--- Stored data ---
....................

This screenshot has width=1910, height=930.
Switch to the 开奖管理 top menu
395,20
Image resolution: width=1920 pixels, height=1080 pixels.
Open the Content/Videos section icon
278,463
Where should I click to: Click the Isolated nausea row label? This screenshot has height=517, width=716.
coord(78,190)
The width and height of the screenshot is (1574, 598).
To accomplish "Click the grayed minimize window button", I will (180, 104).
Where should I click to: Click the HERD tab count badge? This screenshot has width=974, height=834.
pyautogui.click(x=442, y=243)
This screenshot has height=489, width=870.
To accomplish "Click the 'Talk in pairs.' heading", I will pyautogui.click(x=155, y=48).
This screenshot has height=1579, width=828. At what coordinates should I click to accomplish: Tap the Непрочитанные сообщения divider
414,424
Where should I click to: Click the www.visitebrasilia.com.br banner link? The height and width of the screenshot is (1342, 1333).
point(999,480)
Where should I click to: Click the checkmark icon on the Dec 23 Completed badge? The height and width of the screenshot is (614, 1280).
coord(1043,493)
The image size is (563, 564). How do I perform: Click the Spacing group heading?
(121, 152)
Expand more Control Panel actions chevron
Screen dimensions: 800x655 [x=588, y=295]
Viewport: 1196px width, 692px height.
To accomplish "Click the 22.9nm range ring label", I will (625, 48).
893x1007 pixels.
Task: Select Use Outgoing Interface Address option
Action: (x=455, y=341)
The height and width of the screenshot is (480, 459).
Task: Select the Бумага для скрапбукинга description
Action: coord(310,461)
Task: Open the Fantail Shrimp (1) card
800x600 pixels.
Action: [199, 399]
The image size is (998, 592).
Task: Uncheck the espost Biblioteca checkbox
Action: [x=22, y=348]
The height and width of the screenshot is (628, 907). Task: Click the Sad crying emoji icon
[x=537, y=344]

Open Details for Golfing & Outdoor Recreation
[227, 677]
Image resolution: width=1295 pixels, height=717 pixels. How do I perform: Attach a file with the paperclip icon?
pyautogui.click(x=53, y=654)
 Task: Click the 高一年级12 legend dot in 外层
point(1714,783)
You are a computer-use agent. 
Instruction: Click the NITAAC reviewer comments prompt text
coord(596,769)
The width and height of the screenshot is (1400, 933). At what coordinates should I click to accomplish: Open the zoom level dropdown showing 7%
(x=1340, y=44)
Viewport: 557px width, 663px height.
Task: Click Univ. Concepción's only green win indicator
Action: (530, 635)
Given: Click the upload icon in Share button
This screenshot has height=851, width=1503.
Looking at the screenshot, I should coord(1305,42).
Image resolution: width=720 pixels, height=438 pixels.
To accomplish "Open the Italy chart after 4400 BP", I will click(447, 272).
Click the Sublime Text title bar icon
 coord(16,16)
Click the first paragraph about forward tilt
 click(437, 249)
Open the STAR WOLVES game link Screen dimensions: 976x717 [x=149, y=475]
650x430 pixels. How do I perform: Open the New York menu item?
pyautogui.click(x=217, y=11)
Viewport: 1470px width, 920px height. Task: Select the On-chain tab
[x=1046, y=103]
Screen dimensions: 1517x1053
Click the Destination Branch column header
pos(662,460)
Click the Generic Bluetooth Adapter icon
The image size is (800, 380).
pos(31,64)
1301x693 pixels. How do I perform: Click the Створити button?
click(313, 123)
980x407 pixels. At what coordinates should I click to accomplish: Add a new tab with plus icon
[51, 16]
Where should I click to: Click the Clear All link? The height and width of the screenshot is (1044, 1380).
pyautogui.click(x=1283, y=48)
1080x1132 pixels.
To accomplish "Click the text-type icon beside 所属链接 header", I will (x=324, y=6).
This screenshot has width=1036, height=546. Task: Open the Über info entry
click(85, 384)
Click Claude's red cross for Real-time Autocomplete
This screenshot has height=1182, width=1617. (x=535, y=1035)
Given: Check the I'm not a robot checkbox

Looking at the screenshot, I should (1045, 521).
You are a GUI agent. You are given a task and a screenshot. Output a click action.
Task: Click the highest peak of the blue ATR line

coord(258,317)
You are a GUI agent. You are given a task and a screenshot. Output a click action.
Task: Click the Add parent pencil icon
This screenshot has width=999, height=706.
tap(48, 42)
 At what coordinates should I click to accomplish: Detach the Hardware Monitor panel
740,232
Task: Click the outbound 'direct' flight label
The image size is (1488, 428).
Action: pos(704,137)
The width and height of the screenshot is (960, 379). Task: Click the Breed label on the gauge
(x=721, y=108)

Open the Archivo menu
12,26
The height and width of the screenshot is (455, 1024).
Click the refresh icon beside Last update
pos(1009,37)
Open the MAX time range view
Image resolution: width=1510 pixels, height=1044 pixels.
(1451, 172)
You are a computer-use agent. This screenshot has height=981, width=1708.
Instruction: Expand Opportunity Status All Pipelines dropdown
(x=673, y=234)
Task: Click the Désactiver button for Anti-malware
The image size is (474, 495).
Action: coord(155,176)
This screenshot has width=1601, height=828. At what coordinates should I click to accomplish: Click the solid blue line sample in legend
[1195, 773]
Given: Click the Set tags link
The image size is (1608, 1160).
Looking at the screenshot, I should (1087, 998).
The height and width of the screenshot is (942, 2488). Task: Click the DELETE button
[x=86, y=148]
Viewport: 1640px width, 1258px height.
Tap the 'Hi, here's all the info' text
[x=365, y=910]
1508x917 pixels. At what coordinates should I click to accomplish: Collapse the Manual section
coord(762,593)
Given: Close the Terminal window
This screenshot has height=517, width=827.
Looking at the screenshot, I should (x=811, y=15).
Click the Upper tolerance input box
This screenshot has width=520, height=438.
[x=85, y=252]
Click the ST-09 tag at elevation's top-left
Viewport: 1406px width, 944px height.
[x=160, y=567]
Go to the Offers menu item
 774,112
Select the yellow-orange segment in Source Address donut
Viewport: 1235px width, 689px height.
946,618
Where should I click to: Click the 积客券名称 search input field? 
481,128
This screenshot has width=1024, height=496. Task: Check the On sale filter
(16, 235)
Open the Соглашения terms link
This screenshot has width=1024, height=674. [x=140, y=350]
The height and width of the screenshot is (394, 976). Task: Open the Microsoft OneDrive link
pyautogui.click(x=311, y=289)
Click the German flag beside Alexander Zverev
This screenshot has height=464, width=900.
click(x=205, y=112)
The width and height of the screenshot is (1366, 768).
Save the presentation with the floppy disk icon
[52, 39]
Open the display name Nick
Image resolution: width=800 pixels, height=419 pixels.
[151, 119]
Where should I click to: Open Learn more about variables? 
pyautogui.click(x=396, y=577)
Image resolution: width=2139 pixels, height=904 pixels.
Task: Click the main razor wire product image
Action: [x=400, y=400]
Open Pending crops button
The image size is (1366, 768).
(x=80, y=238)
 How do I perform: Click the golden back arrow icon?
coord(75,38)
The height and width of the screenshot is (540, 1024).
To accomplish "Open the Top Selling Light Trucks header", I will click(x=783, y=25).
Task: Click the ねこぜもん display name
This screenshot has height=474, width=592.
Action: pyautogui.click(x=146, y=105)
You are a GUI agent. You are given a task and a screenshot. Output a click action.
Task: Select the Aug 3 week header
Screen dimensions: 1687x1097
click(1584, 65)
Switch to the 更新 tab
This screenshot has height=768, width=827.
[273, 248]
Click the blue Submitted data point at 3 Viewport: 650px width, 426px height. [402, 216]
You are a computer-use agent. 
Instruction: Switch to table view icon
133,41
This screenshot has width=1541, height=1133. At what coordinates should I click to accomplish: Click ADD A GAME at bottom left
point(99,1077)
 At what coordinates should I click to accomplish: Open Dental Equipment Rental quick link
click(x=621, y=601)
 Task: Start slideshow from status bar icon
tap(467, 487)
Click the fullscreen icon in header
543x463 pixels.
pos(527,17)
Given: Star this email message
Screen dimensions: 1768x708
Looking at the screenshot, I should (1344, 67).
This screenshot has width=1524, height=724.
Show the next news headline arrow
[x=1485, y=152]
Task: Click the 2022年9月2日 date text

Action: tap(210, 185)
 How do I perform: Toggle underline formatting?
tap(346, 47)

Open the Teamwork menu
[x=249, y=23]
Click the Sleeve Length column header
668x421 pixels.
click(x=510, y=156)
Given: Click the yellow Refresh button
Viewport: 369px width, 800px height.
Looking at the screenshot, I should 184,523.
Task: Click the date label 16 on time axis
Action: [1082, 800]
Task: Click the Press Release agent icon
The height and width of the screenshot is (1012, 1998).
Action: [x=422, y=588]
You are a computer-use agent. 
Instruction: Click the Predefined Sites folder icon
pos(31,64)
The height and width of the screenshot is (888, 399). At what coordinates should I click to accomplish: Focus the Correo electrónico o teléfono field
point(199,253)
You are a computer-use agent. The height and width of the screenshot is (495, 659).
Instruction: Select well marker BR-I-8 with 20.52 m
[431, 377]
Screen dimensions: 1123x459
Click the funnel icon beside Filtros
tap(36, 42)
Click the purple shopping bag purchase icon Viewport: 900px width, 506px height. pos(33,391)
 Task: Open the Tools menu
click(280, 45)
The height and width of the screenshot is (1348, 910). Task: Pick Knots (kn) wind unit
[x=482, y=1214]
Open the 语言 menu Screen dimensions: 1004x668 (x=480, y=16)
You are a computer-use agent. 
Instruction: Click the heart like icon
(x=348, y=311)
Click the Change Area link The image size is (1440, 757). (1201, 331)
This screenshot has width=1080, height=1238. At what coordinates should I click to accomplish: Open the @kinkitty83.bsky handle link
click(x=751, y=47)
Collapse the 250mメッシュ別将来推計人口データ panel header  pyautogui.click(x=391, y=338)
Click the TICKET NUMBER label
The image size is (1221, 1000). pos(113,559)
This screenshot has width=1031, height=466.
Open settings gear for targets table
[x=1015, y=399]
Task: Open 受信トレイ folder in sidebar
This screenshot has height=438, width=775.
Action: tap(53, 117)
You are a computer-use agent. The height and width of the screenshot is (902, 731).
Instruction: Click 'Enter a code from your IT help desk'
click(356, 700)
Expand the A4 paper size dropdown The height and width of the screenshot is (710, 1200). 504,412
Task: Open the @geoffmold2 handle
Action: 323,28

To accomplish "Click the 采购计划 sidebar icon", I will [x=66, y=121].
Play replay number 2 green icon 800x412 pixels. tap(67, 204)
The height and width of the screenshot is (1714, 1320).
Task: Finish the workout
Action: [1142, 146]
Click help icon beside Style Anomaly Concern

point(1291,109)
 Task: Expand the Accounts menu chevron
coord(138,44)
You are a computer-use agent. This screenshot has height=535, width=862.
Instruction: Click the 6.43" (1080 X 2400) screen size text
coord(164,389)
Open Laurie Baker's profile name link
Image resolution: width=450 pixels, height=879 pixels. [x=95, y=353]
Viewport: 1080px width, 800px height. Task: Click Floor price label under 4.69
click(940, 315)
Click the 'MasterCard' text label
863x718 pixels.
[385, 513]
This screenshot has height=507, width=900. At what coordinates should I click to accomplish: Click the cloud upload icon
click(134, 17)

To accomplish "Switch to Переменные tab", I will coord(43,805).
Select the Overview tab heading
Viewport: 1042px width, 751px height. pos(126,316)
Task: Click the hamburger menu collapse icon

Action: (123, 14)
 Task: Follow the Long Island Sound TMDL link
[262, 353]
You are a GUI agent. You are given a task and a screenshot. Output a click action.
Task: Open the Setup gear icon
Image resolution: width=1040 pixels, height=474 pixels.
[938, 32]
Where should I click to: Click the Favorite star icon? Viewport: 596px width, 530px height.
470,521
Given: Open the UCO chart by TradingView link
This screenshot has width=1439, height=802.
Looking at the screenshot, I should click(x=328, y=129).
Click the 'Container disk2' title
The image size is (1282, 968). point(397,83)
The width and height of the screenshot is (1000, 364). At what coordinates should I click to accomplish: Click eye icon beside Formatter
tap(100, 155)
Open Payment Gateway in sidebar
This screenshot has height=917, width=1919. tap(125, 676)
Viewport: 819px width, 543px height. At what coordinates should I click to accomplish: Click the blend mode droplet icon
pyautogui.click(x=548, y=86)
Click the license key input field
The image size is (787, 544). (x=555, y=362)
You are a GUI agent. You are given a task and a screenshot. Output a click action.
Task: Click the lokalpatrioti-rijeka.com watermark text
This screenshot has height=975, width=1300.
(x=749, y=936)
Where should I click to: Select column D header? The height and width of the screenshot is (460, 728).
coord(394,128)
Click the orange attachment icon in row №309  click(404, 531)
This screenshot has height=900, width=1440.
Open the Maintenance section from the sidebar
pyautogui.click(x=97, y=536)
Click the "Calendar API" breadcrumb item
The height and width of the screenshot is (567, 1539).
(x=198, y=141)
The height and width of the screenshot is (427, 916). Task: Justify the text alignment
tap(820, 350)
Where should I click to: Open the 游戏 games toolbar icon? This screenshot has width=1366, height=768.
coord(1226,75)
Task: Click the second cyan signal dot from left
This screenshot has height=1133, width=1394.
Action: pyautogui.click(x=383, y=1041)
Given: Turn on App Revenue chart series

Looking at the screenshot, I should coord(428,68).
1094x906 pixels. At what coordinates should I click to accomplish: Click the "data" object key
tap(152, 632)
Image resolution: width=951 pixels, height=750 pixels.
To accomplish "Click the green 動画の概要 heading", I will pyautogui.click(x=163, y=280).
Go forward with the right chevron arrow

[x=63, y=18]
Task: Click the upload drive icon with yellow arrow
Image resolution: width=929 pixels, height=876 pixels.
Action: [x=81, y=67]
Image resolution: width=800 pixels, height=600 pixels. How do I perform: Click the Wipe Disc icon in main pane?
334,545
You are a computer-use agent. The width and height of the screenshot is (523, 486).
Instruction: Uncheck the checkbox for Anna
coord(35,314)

....................

--- Problem statement ---
Begin at the line that has "Image resolution: width=929" in the entries above; stop after the line that has "You are a computer-use agent. The width". Transcribe exactly those lines and no others.

--- Output below ---
Image resolution: width=929 pixels, height=876 pixels.
Action: [x=81, y=67]
Image resolution: width=800 pixels, height=600 pixels. How do I perform: Click the Wipe Disc icon in main pane?
334,545
You are a computer-use agent. The width and height of the screenshot is (523, 486).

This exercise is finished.